» **DATA RECORDS**:
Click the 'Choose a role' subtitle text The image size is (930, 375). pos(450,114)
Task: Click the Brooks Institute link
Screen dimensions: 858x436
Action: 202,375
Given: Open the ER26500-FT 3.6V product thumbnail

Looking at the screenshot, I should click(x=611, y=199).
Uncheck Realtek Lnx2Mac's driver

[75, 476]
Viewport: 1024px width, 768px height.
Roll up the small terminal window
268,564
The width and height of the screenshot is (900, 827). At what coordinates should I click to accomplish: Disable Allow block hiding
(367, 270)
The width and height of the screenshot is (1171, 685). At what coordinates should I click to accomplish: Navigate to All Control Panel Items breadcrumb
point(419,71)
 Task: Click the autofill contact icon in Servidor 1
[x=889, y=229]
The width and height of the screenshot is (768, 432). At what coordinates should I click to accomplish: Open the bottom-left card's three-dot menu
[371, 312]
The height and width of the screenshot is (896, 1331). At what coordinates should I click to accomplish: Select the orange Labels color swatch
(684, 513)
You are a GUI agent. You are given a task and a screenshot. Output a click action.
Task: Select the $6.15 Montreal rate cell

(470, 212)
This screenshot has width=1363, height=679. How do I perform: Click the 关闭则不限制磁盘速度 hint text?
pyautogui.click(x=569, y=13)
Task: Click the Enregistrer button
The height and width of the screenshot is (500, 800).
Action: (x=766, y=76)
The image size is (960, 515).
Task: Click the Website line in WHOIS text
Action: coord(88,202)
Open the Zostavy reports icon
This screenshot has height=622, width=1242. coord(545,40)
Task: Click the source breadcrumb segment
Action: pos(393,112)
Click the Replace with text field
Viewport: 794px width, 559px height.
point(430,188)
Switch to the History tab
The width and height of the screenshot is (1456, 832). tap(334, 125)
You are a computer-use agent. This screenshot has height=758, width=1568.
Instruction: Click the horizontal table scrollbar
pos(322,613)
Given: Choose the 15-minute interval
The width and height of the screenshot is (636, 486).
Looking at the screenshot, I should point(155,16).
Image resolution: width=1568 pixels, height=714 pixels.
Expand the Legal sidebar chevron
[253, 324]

» **INSTRUCTIONS FOR THE TASK**: Which lines of the records contain "Choose"? Show each of them.

» **FINISHED TASK**:
Click the 'Choose a role' subtitle text The image size is (930, 375). pos(450,114)
Given: Choose the 15-minute interval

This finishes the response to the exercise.